▸ **ページ抜粋**:
□ □ □ □

その中で、「未来の芸術とは、これから起こる社会の動向や芸術家達の内面とを比較することで検証できるのではないか」ということをいっています。

しかし、具体的なところについては、私自身も分からないことも多く語れなかった部分があったかと思います。そこで今回はこれからの芸術として現れてくるのではないかと思われる「ある流れ」をご紹介したいと思います。

ここで書かれている「芸術」とは

その流れとはなにかを語る前に、皆様はそもそも「芸術」というものをどのようにお考えでしょうか?

学問?文化?はたまたステータスシンボルとしての芸術もあるでしょう。

しかし私は芸術というものを「宗教と科学の先にあるもの」とここでは定義したいのです。

なぜなら、これから巻き起こってくると予見される芸術の潮流は、決して昔の伝統を闇雲に固持したものではなく、新しさという言葉をはき違えた政治的パフォーマンスの一環でもないと思えるからであります。

□ □ □ □

▸ **提供資料**:
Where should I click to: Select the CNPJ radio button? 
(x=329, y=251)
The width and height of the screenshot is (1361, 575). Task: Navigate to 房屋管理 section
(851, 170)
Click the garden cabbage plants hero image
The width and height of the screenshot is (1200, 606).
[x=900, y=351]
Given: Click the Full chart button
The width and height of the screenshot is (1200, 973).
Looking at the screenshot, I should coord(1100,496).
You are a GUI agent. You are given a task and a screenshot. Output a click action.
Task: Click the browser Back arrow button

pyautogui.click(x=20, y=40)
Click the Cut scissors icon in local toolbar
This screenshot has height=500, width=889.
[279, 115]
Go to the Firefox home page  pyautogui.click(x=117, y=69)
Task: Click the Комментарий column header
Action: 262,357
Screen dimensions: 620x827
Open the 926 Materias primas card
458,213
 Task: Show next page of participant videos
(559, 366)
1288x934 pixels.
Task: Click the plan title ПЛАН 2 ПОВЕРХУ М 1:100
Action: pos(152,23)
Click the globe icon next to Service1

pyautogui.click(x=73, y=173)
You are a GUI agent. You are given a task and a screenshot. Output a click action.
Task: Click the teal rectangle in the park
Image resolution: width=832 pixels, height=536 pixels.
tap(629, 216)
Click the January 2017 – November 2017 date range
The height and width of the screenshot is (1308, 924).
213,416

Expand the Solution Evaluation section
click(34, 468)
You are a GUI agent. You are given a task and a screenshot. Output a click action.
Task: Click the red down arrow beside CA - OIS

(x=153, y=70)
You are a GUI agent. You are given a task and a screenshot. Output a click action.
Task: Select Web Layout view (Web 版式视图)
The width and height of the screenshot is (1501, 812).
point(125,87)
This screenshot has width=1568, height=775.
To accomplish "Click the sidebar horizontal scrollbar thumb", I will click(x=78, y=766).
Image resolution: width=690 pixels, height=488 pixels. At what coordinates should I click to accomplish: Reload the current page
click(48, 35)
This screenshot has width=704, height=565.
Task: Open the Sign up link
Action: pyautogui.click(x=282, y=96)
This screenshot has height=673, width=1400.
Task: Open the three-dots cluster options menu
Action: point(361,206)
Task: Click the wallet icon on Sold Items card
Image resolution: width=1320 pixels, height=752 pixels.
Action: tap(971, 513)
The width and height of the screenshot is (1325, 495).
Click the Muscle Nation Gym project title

□ □ □ □

▸ **指示**:
上の芸術論の抜粋について、最後の文のあとに続く部分を書くこと。

▸ **回答**:
そして芸術とは、それそのものが生きているのであり、人の心と切っても切れない関係の中にあります。

戦後から世紀末にかけての宗教の勃興

例えば大戦時から世紀末にかけては退廃的な思想が蔓延しておりました。

その時代の気候風土にあった人々の心の問題を解決せんとして、日本でも数多くの宗教家たちが生まれ、戦争によって疲れ切った人々の心のよすがとなっていました。

ギリシャ芸術の背景にある「ギリシャ神話の思想」

また、それより遥か昔、ギリシャの芸術の中には人々の暮らしや政治的思惑を超えたギリシャ精神とでもいうべきものが脈々と流れておりました。

そうした芸術というものが生まれてきた背景には、時代の中で揺れ動く人々の心があったのです。そして、その人々の心を象徴し、その心の問題と向き合った宗教家たちが数多く生まれた時代でもあったのです。

そうした、人の心と切っても切れない宗教の勃興と同時期に、科学的な発展も目覚ましいものがありました。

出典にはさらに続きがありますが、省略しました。